Management of Complicated Diverticulitis

Annotation for Point  G

In the early 1980s, trauma surgeons recognized the high mortality associated with operating in the setting of ‘‘bloody vicious cycle’’ of acidosis, hypothermia, and coagulopathy.22 This prompted the development of the concept of a truncated laparotomy using packing to stop bleeding with a temporary abdominal closure (e.g., towel clip closure of the skin) and triage to the intensive care unit (ICU), with the intent of optimizing physiology and then returning to the OR after 24 to 48 hours for definitive treatment of injuries and abdominal closure.23 This concept was initially promoted for major liver injuries but was soon extended to all emergency laparotomies.24-26

During the next decade, this concept evolved into ‘‘damage control’’ (DCL), which was a major paradigm shift for trauma surgeons.27 This practice has become standard of care worldwide and has saved the lives of many patients who previously exsanguinated on the OR table. However, the role of DCL in emergency abdominal surgery is controversial.28,29 It is often confused with the concept of a ‘‘planned relaparotomy.’’ This strategy has been debated for more than 30 years. Reoperations are performed every 48 hours for ‘‘washouts’’ until the abdomen is free of ongoing peritonitis and then the abdomen is closed. This supposedly prevents and/or provides early treatment of secondary infections, thus decreasing late multiple organ failures and deaths. The downside of the planned relaparotomy approach is increased resource utilization and the increased potential risk for gastrointestinal fistulas and delayed hernias. The alternative is referred to as ‘‘laparotomy on demand,’’ where relaparotomy is performed for clinical deterioration or lack of improvement. The potential downside to this approach is harmful delays in diagnosing secondary abdominal infections and the presence of more dense adhesions if there is a need to reoperate. Over the years, there have been eight case series that have offered conflicting results regarding the impact of this strategy on outcome. A meta-analysis of the data concluded that ‘‘laparotomy on demand’’ was the preferred approach in patients with APACHE II less than 10.30 However, a recent prospective randomized trial by van Ruler et al.31 in patients with APACHE II higher than 10 indicates that the practice of ‘‘planned relaparotomy’’ offered no clinical advantage over ‘‘laparotomy on demand’’ and was associated with substantial increases in expenditure of hospital resources.

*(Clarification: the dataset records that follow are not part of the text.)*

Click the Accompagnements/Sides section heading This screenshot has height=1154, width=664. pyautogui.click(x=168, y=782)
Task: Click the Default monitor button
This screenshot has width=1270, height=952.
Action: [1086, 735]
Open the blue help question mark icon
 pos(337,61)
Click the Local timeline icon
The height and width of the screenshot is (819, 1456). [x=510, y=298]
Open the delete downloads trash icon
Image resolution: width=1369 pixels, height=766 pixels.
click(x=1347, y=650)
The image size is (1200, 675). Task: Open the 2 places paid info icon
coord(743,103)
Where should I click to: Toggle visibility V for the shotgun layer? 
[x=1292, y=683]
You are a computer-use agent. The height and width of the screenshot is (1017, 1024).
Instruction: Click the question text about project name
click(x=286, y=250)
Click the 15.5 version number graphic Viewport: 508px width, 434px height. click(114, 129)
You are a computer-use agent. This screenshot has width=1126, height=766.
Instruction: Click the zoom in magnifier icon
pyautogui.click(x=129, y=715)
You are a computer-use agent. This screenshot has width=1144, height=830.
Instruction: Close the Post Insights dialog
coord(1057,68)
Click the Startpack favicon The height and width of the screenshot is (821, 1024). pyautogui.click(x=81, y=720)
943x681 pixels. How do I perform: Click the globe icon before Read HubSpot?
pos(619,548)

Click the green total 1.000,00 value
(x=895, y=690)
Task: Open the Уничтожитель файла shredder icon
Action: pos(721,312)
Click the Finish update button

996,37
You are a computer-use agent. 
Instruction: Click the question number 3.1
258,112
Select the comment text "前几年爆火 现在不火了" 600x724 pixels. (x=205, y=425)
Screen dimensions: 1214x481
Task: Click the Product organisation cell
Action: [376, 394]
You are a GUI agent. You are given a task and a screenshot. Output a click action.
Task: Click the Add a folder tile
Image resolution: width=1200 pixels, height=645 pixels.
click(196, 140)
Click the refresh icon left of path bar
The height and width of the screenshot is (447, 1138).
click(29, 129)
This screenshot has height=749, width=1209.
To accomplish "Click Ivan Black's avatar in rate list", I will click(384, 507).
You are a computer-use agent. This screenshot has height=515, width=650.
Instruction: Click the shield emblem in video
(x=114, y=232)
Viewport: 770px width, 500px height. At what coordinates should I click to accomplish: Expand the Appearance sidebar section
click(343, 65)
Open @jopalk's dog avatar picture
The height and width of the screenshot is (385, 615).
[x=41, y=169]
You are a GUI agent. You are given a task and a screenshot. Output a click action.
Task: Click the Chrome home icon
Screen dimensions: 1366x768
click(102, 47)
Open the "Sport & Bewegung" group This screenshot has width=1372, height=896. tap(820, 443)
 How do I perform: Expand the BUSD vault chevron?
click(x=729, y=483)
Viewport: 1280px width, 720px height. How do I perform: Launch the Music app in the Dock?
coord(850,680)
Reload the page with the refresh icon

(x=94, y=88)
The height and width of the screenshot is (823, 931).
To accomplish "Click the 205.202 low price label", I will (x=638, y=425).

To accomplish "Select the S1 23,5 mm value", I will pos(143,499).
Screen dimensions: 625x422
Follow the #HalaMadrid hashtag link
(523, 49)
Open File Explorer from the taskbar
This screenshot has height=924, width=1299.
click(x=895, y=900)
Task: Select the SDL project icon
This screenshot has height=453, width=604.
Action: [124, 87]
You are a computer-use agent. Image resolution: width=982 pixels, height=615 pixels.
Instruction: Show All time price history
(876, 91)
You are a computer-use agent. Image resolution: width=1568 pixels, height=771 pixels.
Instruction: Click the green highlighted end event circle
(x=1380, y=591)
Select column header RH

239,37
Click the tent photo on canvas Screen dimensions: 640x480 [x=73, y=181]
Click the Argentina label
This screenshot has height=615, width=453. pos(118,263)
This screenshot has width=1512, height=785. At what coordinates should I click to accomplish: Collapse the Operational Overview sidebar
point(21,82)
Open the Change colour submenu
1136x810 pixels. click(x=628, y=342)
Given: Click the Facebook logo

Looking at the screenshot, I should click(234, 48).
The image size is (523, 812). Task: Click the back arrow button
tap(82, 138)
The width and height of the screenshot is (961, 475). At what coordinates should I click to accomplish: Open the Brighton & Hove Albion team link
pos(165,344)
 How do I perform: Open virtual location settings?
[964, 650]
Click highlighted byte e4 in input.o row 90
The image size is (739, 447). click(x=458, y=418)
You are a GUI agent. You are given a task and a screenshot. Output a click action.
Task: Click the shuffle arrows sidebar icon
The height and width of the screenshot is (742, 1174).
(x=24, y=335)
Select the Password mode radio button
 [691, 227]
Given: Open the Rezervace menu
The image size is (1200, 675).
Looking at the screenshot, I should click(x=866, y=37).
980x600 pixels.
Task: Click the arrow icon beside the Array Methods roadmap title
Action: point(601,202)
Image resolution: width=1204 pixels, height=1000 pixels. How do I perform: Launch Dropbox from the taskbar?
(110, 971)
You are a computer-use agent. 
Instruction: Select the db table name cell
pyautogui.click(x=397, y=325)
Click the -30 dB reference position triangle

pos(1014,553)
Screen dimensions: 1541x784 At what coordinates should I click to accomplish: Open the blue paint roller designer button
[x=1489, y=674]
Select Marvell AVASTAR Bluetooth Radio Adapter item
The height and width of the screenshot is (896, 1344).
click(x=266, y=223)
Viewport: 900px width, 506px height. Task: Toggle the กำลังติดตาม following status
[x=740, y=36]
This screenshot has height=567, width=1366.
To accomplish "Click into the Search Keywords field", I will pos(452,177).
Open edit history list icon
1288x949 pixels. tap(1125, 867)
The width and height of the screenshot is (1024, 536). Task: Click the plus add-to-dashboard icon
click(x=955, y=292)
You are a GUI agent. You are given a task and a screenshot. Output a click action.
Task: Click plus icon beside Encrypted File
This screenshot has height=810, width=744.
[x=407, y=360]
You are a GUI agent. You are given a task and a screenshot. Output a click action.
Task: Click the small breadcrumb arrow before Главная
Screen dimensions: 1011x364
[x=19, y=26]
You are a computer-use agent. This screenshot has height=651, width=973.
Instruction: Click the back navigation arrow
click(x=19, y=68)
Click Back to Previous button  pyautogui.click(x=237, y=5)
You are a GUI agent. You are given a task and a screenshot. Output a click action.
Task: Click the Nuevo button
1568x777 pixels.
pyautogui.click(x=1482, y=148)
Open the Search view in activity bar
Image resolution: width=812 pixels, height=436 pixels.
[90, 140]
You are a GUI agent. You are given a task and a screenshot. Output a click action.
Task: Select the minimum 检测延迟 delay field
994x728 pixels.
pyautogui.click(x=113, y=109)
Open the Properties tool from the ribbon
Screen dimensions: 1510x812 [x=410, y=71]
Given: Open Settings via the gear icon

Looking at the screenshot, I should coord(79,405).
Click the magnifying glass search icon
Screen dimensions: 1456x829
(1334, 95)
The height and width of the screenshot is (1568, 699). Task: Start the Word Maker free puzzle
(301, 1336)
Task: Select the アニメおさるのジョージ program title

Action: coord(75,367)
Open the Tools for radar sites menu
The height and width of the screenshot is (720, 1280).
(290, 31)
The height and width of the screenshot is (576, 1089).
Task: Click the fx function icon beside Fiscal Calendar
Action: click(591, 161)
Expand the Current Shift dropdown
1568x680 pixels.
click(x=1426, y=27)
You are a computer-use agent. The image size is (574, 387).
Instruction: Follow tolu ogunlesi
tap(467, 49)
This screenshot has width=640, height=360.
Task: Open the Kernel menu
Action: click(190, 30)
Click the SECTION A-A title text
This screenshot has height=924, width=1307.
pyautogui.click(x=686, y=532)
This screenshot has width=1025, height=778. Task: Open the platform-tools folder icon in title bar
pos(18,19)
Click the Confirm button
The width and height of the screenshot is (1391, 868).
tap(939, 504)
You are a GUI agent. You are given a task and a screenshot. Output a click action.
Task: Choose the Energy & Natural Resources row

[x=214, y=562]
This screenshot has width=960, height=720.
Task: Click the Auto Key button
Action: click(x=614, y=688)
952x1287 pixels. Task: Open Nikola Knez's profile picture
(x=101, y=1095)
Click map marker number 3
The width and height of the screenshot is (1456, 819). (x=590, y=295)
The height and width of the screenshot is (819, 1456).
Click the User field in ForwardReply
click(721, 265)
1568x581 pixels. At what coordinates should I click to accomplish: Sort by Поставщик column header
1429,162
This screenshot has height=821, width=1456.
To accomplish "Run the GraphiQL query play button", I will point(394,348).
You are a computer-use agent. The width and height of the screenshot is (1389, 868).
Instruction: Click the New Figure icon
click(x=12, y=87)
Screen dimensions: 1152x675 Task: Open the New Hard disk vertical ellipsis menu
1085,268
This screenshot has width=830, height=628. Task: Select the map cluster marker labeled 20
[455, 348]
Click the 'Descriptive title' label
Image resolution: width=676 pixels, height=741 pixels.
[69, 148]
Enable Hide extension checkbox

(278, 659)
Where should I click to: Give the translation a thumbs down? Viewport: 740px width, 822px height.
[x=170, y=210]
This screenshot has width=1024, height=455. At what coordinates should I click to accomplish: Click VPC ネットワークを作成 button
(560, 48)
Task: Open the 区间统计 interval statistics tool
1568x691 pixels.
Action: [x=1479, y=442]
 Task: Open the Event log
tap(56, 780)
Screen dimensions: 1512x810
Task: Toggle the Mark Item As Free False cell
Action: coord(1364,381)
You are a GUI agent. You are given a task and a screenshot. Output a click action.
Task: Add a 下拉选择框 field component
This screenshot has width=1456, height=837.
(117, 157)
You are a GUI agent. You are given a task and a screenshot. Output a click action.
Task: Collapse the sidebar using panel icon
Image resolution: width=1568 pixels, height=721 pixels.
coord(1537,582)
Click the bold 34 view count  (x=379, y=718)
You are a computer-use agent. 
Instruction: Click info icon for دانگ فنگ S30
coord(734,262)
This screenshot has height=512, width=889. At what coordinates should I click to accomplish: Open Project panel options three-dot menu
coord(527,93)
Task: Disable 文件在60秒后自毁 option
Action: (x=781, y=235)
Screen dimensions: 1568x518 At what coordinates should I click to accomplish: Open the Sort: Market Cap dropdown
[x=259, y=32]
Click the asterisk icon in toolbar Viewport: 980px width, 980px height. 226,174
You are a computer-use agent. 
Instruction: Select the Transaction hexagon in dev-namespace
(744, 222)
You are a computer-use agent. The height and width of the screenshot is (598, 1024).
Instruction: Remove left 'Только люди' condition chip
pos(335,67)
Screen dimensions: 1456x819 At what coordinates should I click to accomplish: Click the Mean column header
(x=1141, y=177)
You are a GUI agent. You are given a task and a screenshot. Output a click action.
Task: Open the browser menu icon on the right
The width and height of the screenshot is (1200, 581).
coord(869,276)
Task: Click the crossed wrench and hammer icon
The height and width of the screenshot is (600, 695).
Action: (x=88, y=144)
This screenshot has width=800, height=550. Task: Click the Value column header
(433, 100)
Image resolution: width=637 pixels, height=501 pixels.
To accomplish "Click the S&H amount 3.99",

The purpose of DCL is to perform a truncated operation to correct immediate life-threatening problems and then triage the patient to the ICU to correct abnormal physiology before returning to the OR for a second definitive operation. In trauma, the life-threatening issue is exsanguinations, and the abnormal physiology is the ‘‘bloody vicious cycle’’ of acidosis, hypothermia, and coagulopathy. Although the ‘‘bloody vicious cycle’’ can occur with intra-abdominal sepsis, exsanguination is uncommon. Rather, patients with grade III or IV complicated diverticulitis can present the ‘‘persistent septic shock cycle’’ (Fig. 2). Initially, they are too sick to undergo immediate operation. In these cases, there has been a paradigm shift (Fig. 3). The traditional approach was to move relatively quickly to the OR for source control by performing the HP. However, septic shock patients, by definition, require vasopressors, and when subjected to general anesthesia, they require higher doses of vasopressors. If the patient undergoes definitive resection HP, the prolonged exposure to high-dose vasopressors causes acute kidney injury (AKI) which sets the stage for multiorgan failure and prolonged ICU stays.32 The DCL strategy requires preoperative optimization, as described in Preoperative Optimization, which may take 2 to 3 hours. The patient is then moved to the OR, and the surgeon assesses the patient for evidence of physiologic derangement, including acidosis, evidence of disseminated intravascular coagulation, and/or the need for vasopressors. If the patient is judged to be physiologically deranged, the surgeon informs the OR team that a DCL is going to be performed. A limited colon resection of the inflamed colon is performed using staplers, with no colostomy, and a temporary abdominal closure is performed. The patient is returned to the ICU for ongoing resuscitation. Once physiologic abnormalities are corrected, the patient is returned to the OR for peritoneal lavage and colostomy formation.